Stored data:
---------------

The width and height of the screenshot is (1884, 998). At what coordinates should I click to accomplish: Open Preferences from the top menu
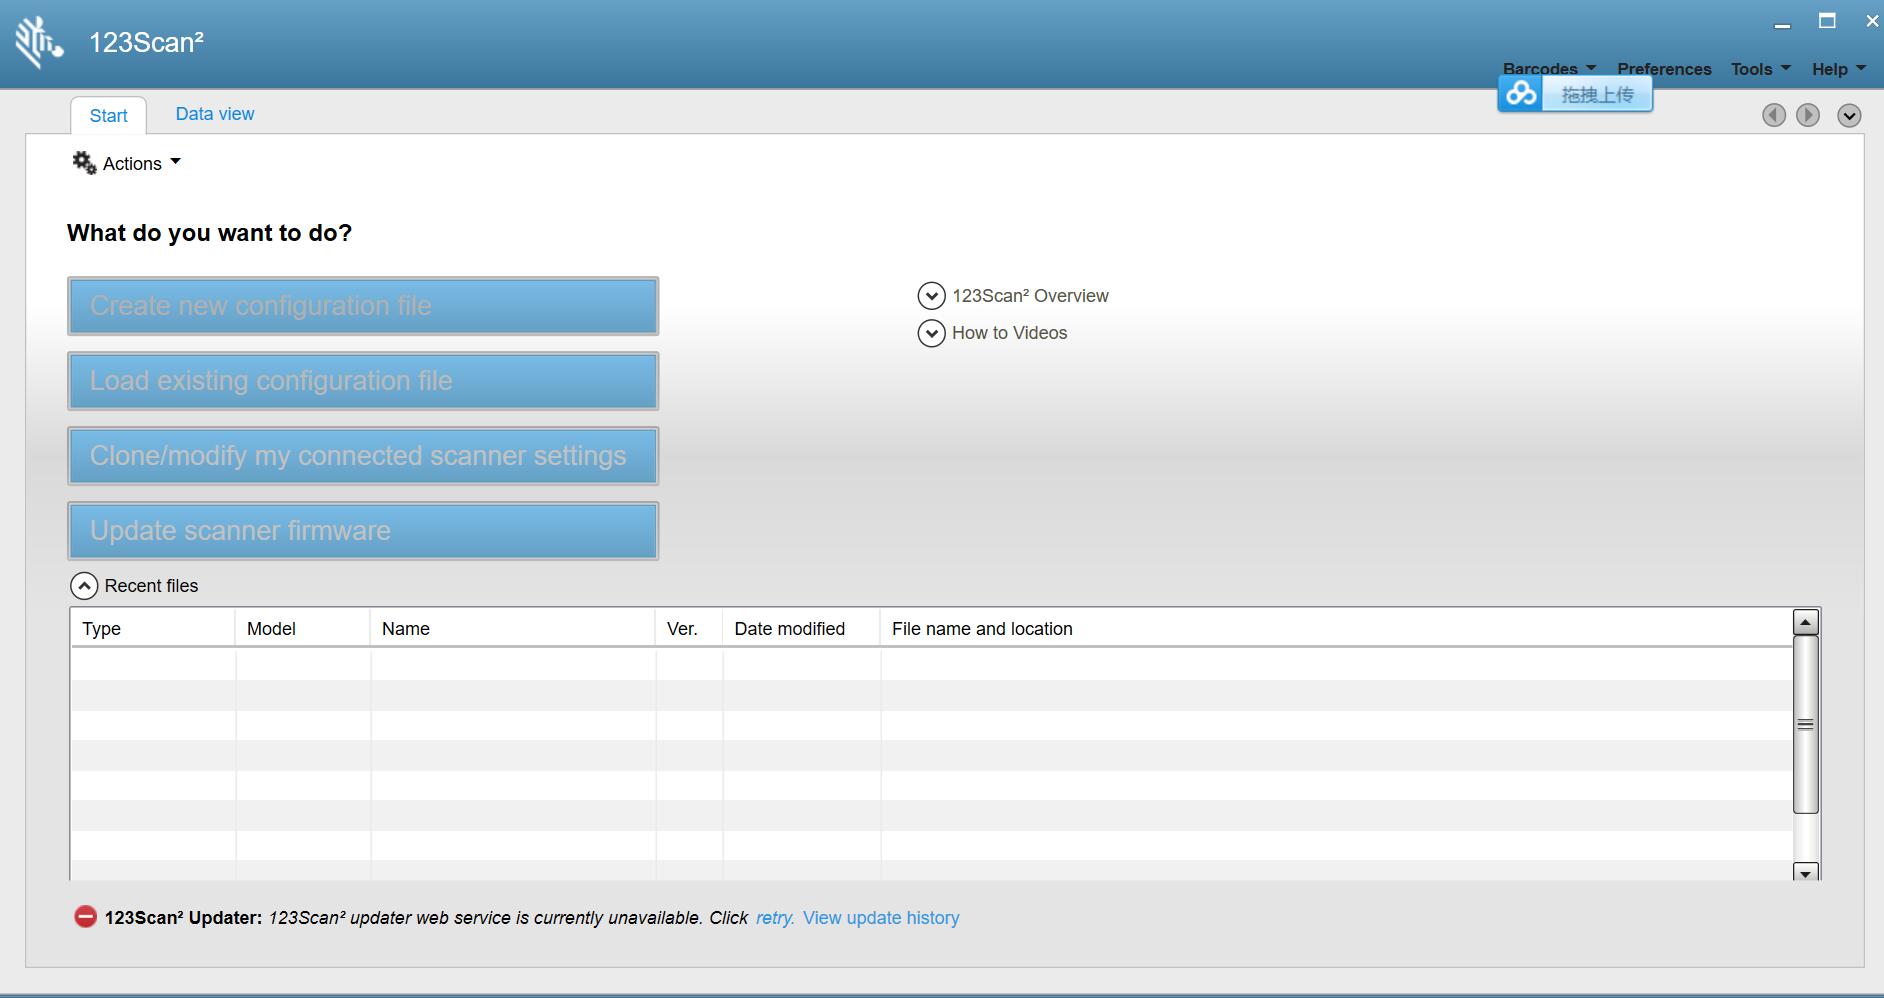[x=1664, y=69]
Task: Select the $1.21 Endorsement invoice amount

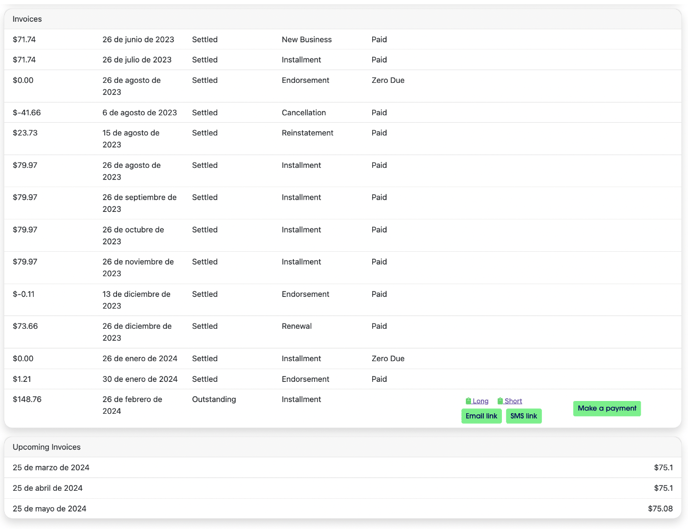Action: [x=22, y=379]
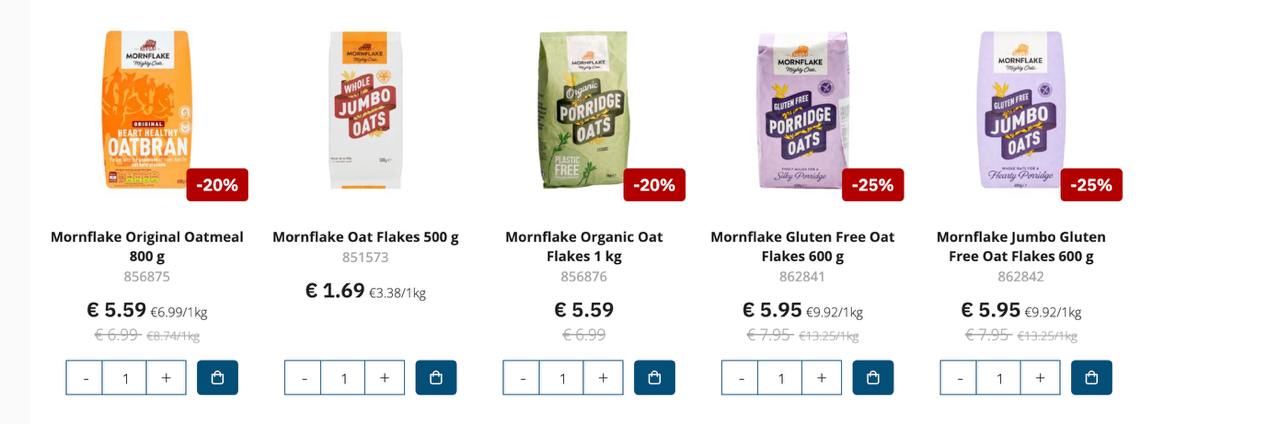Decrease quantity of Original Oatmeal 800 g
This screenshot has height=424, width=1280.
[85, 378]
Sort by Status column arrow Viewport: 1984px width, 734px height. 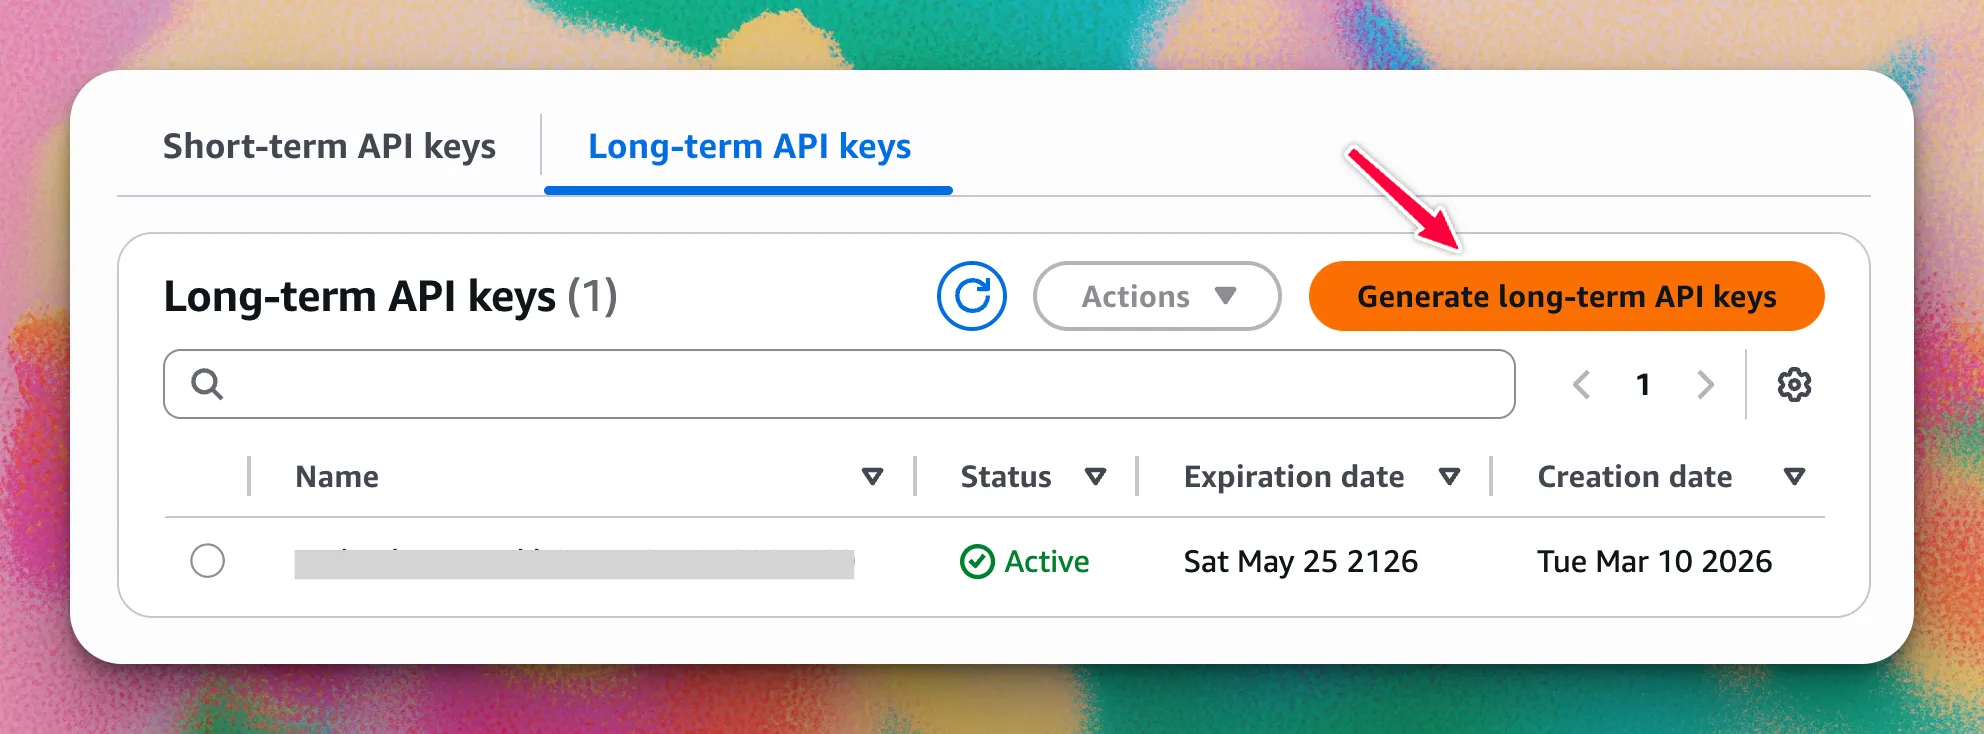coord(1095,477)
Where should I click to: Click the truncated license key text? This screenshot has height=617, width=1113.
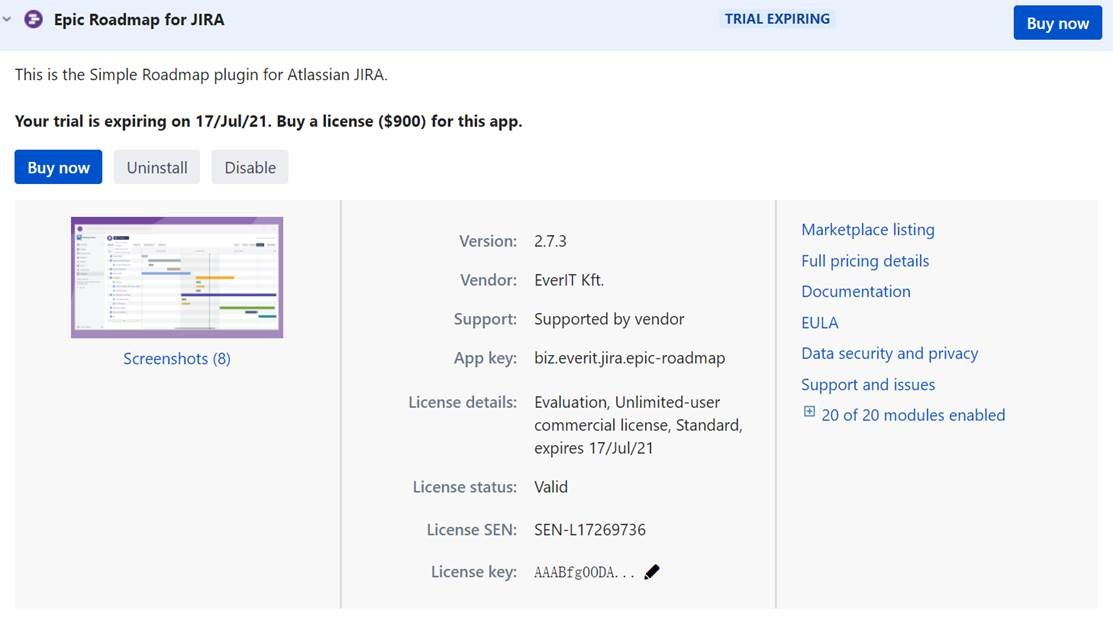coord(584,572)
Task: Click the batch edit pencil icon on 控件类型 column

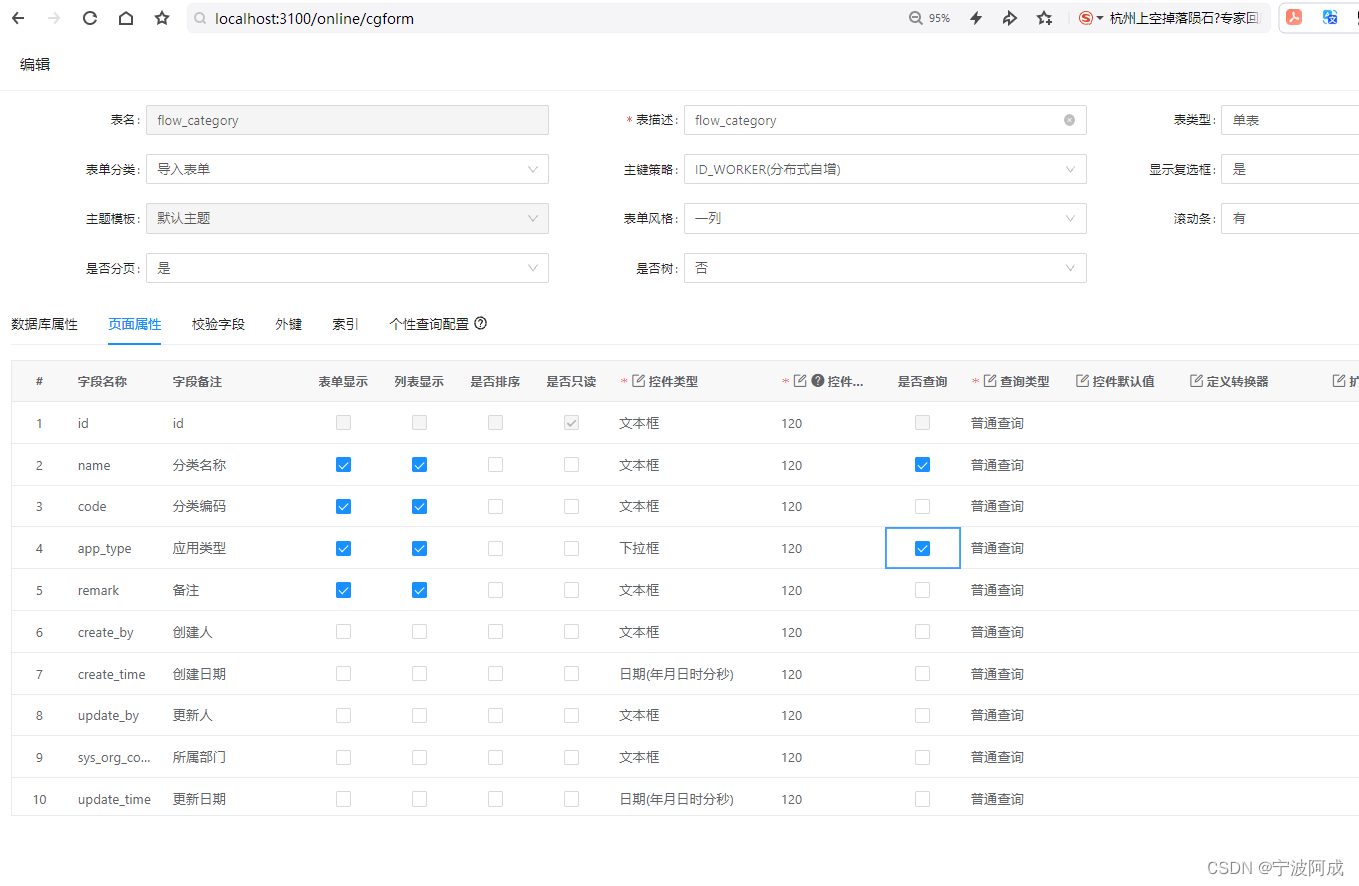Action: [639, 381]
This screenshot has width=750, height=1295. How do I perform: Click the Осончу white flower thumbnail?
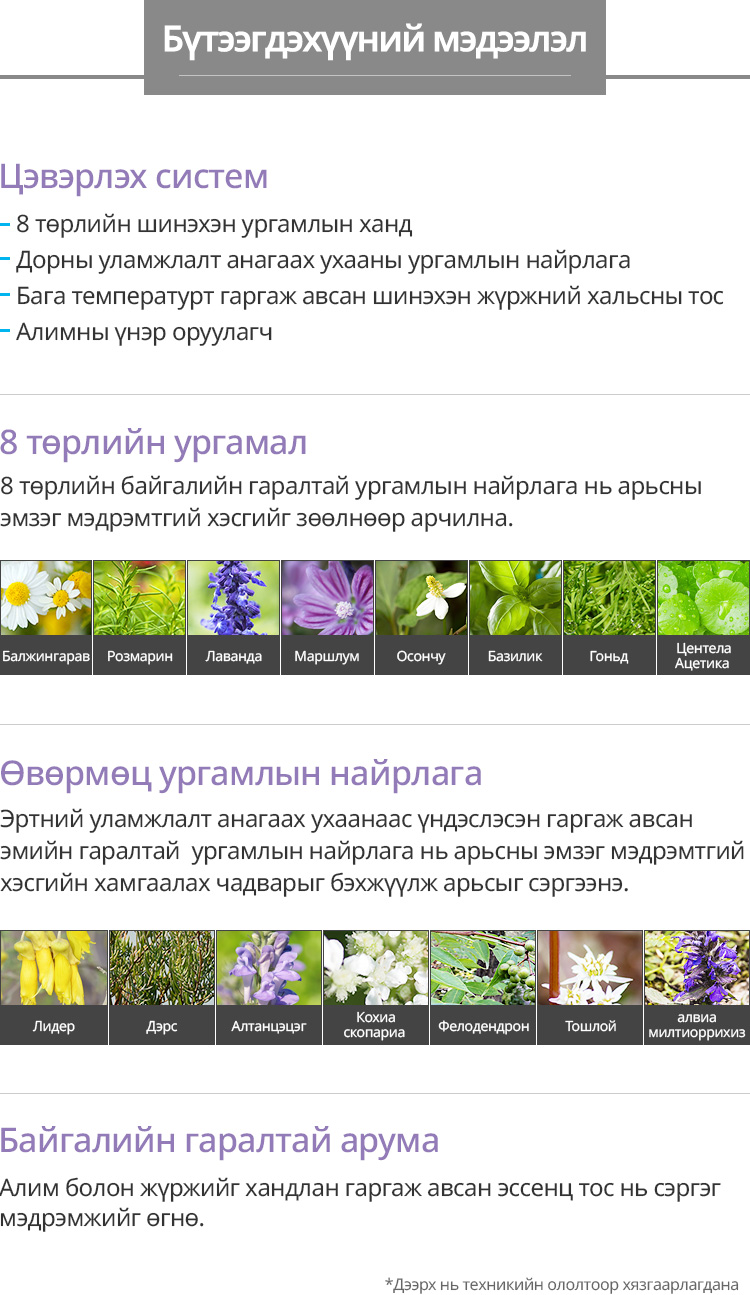tap(421, 598)
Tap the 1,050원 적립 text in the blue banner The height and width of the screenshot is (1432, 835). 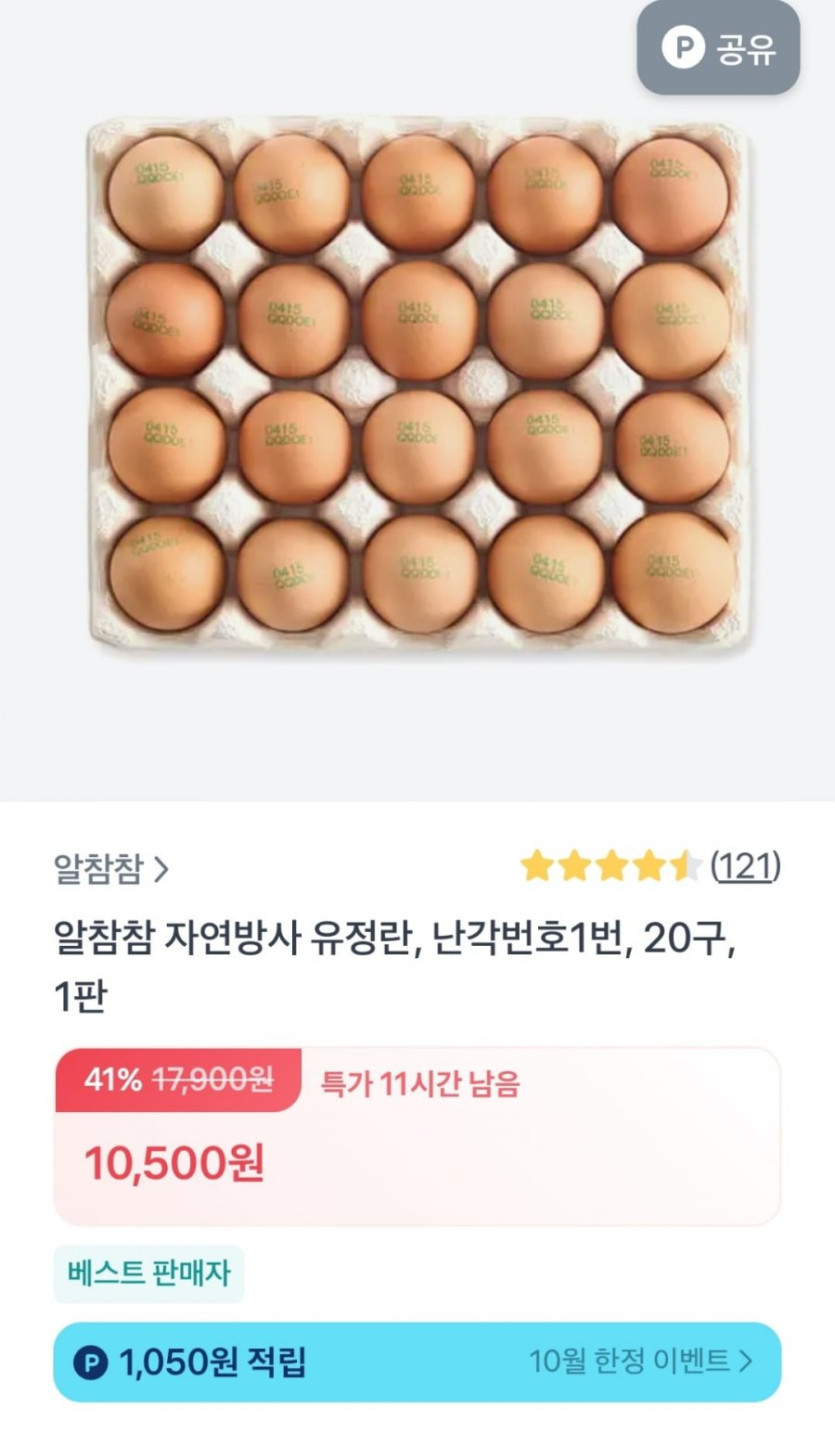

---------------

*REQUIREMENT:* Which lines run from the one containing "This screenshot has width=750, height=1295." to the end of the entries above? Write them out exactly, leaving out every picture.

*RESULT FOR THIS EXERCISE:*
This screenshot has width=750, height=1295. How do I perform: Click the Осончу white flower thumbnail?
tap(421, 598)
Tap the 1,050원 적립 text in the blue banner The height and width of the screenshot is (1432, 835). 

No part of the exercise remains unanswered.